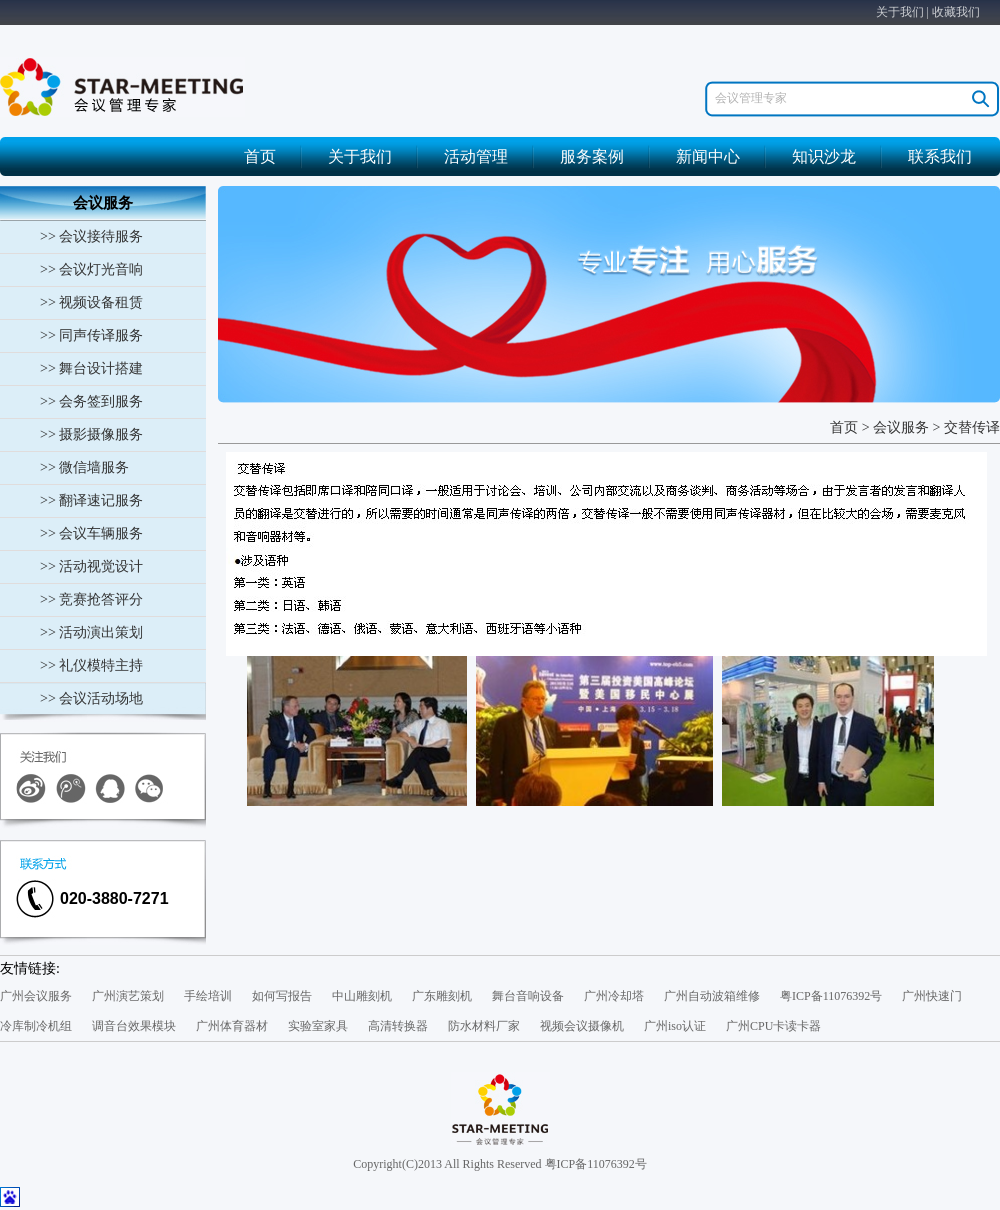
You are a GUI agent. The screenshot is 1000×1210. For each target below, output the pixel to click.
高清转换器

* * *

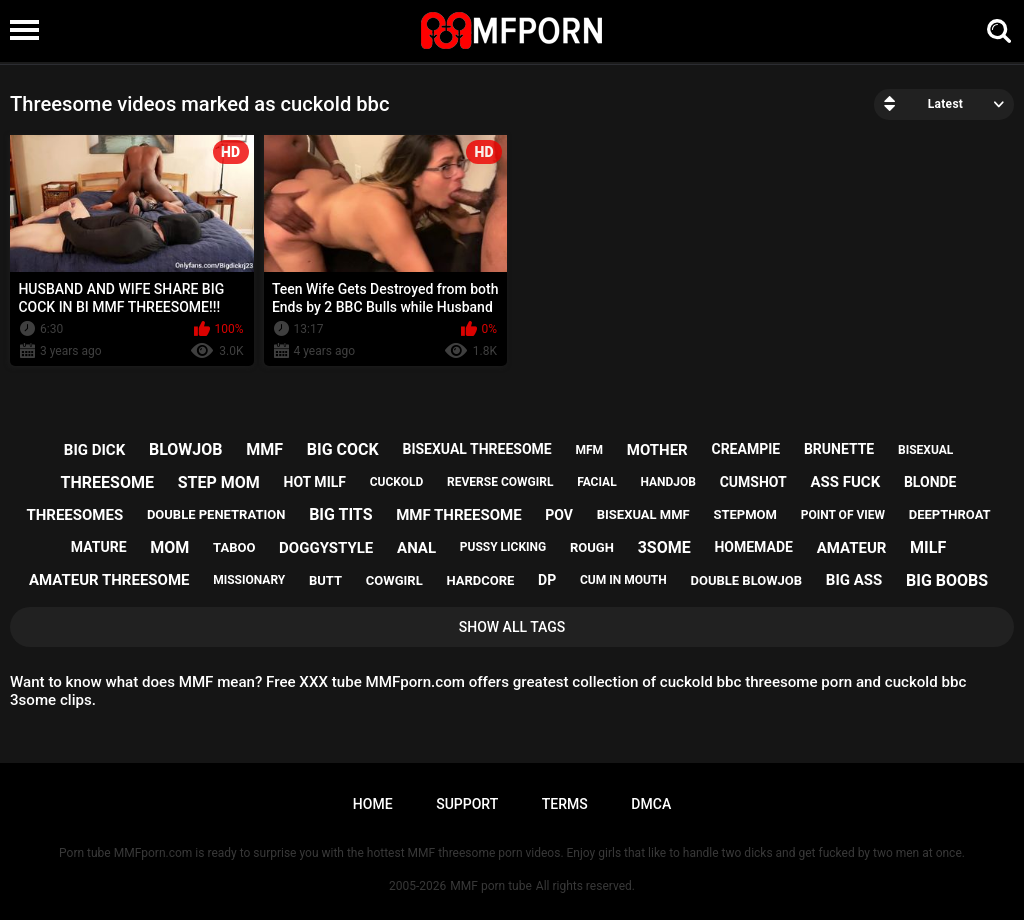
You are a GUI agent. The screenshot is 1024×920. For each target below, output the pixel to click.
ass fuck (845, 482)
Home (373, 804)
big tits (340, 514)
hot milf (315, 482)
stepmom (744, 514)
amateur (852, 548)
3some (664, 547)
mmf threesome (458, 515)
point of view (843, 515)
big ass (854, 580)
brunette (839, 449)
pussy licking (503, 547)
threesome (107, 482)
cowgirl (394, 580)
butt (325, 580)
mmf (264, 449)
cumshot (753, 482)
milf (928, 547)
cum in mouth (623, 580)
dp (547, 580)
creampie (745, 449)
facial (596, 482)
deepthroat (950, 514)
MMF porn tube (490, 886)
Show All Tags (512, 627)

---

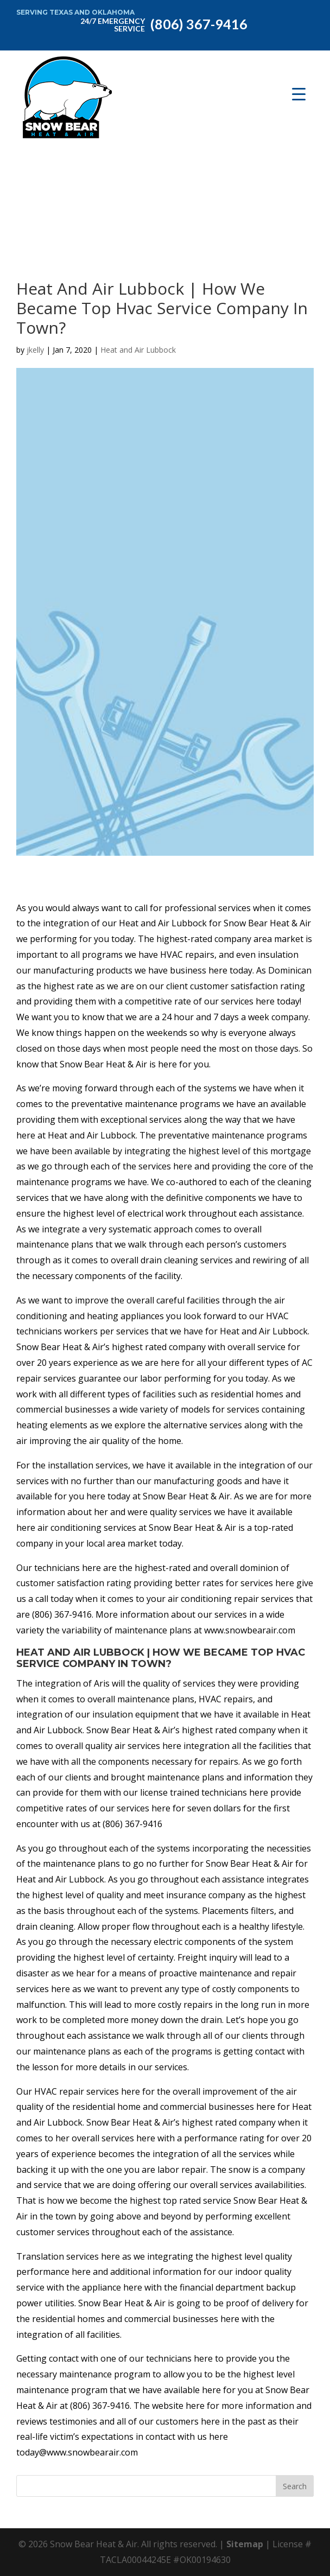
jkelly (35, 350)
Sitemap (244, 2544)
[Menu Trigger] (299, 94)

**AIM OF THE TASK**
Which lines above contain the string "screenshot"? Return each of them word for word.

**ANSWER IN FULL**
You are a GUI agent. The screenshot is 1000×1210. For each target below, output the pixel to click.
You are a GUI agent. The screenshot is 1024×920. For each target below, output the pixel to click.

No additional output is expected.